Generally RBAC systems are implemented as a rule base where each rule is of the form "role X can do Y to objects of type Z", and wildcards can be used to factor the rule base. When asked "Can person P do Y to z?", the roles of P are looked up, the type of z is determined, and the rule base is consulted to yield a yes or no answer. In an ideal world, authentication clients (i.e. programs that need to know if "P can do Y to z") would query this RBAC system directly. However, since LDAP is designed to answer queries like "what's the value of this field?" what usually happens is that we put this access control logic into the client.

For the structure part, the goal would be a factory which given a person would create an object that describes the schema of the person's LDAP entry. Or. equivalently, the returned object could be something that can create the person's LDAP entry. Since schemas are hierarchical in nature (i.e. Students and Faculty are UniversitySubjects which are Persons, etc.), you might be able to use class inheritance here to factor out common behavior. Another possibility is that this object could be a composition of smaller objects which know how to create sub-parts of the schema. Calling create_ldap_entry on the top level object invokes the same call on its constituent objects (with different contexts, i.e. a different root), and this process builds the entire record.

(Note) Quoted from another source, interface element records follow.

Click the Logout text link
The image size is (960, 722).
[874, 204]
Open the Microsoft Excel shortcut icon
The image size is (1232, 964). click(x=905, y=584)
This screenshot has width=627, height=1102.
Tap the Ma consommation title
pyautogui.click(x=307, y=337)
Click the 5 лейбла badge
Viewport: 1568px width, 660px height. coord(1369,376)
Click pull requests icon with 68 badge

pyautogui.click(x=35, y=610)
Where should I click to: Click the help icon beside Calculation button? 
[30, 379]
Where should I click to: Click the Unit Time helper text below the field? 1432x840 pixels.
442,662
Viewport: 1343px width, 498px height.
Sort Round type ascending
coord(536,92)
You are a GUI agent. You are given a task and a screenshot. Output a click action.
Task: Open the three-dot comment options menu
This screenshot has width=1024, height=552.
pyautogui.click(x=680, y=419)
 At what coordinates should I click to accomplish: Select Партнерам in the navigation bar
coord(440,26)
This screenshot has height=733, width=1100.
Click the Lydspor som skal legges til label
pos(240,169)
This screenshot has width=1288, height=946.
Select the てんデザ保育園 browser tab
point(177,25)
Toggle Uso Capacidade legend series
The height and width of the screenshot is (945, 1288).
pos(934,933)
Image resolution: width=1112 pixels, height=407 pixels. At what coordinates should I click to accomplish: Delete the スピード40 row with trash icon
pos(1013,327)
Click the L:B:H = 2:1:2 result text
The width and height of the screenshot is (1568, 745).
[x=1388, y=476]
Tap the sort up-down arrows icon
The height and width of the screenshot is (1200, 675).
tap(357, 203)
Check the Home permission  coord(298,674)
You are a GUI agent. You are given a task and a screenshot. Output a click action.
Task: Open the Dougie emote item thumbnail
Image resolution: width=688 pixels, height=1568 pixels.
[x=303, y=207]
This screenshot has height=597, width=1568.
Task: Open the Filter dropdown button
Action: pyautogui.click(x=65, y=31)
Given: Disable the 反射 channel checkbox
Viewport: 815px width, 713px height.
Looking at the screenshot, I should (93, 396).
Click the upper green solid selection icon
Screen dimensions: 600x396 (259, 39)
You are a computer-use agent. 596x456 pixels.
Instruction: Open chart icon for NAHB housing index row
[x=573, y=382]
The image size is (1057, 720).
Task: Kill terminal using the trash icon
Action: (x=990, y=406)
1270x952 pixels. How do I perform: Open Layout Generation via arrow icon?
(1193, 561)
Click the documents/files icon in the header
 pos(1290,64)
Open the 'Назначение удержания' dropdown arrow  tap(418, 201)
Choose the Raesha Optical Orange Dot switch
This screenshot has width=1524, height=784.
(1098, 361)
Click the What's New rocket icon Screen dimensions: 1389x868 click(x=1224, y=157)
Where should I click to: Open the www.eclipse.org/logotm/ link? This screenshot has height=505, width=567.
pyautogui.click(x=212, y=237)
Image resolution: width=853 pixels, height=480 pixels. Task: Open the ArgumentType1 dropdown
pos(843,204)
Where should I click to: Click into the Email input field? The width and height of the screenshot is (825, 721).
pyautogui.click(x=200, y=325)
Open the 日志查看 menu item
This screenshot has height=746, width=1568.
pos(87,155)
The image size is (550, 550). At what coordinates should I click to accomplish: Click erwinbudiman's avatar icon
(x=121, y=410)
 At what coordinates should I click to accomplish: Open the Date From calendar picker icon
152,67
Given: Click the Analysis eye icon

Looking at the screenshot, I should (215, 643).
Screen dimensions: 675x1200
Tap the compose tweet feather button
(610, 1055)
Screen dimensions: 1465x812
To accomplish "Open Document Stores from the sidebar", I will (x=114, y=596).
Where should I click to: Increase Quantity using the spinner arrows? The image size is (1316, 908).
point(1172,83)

The way the two parts would work together is as follows: given a person the factory is consulted to produce the correct schema object. The schema object can interact with the RBAC system to compute the values of certain fields which are related to access control and need to take into account all the roles that a person has. For instance, if there is a field 'can_use_dialup' which should be true only for faculty, an RBAC system will compute this correctly if a person happens to be a student and a faculty member.

Again, this is just throwing some ideas out there. Does any of them seem applicable to your situation?